German Company Wants To Bring Back Communist Car

A company in the eastern state of Saxony said it is developing a modern version of the popular communist-era Trabi, as the car is fondly called in Germany.

BERLIN (AP) — East Germany's smoke-belching, underpowered Trabant automobile has become a rarity on the country's highways, but that may soon change.
 
A company in the eastern state of Saxony said Friday it is developing a modern version of the popular communist-era Trabi, as the car is fondly called in Germany.
 
''We want to build a grown-up version of the famous Trabi,'' said Ronald Gerschewski, the director of the bodywork factory IndiKar. ''It will be simple, inexpensive and, of course, comply with contemporary security and environmental standards.''
 
The car — called newTrabi — will look very much like the original square-cut Trabant, Gerschewski said.
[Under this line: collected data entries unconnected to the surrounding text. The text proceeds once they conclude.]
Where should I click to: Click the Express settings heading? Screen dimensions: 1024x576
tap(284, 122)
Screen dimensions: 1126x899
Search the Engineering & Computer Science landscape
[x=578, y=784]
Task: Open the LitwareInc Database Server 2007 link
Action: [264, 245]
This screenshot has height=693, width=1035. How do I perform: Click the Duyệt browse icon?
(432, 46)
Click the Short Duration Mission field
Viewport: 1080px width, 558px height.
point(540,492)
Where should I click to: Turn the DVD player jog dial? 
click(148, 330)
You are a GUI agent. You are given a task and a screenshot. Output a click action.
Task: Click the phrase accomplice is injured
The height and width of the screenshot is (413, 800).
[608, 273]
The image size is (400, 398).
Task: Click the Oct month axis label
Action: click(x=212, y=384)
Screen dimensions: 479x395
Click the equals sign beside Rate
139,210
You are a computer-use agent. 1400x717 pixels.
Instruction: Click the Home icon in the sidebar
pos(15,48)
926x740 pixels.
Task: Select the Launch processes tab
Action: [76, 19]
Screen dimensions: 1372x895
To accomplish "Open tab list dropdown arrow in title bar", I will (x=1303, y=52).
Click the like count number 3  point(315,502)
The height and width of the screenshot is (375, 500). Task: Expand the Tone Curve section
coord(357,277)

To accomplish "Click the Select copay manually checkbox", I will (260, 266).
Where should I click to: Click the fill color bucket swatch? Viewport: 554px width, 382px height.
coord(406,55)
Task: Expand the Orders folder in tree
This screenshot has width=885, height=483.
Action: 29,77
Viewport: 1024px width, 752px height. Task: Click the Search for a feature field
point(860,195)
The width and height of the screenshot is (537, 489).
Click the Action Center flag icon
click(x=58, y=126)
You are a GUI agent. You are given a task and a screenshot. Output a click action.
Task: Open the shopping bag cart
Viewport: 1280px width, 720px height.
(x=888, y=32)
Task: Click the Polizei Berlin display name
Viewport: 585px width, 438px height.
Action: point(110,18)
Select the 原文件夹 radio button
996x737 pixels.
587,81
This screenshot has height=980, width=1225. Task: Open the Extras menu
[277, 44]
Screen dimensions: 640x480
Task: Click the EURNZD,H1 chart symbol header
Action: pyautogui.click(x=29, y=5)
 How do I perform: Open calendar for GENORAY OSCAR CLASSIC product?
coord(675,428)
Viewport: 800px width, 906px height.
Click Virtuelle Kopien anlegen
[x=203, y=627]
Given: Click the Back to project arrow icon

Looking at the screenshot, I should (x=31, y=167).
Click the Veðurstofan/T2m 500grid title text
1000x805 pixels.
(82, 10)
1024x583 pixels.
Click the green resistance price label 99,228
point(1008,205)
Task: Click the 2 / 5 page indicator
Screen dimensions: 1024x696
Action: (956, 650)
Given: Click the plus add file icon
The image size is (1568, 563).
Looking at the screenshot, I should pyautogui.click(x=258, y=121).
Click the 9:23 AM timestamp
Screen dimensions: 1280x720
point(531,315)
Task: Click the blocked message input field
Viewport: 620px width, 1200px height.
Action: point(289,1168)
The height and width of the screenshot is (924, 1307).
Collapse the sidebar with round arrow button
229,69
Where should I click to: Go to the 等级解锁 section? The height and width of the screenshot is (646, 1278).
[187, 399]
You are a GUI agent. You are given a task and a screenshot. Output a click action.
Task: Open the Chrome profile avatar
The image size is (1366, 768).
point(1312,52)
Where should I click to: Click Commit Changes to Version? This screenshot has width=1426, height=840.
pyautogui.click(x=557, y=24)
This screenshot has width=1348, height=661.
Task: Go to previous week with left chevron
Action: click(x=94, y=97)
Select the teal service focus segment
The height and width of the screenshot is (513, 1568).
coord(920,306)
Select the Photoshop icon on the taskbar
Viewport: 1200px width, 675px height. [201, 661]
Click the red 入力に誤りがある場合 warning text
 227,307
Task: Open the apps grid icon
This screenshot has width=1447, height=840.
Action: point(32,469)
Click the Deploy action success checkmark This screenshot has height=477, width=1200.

The company plans to introduce a prototype at the International Auto Show in Frankfurt in 2009.
 
IndiKar is based in the eastern town of Wilkau-Hasslau, near Zwickau, where the original Trabant was produced by Sachsenring AG until shortly after German unification.
 
The bodywork factory is developing the car in cooperation with Herpa, a miniature model developing company based in Bavaria.
 
''The development will consider the wishes and expectations of the legendary car's many enthusiastic fans,'' Klaus Schindler, a Herpa manager and the initiator of the newTrabi, said in a statement published earlier this week. ''The newTrabi will be an eye-catcher — traditional and charming, as well as innovative, convenient and economical.''
 
While the original Trabant had a two-stroke engine, Gerschewski said, the engine of the newTrabi would be modern, fuel-efficient and environmentally friendly.
 
''We hope that the car will cost no more than 10,000 euros ($14,705), but of course that depends on how many cars will eventually be produced,'' he said. So far, IndiKar is still looking for an automobile company that is interested in producing the auto serially.
 
The Trabant gained overnight fame in Germany when the Berlin Wall fell on Nov. 9, 1989, and East Germans drove their sputtering cars across the border where they were joyously received by West Berliners.
 
In recent years, the Trabant has become yet another symbol for a broader phenomenon known as Ostalgie, or sentimental fascination with life in the former East Germany.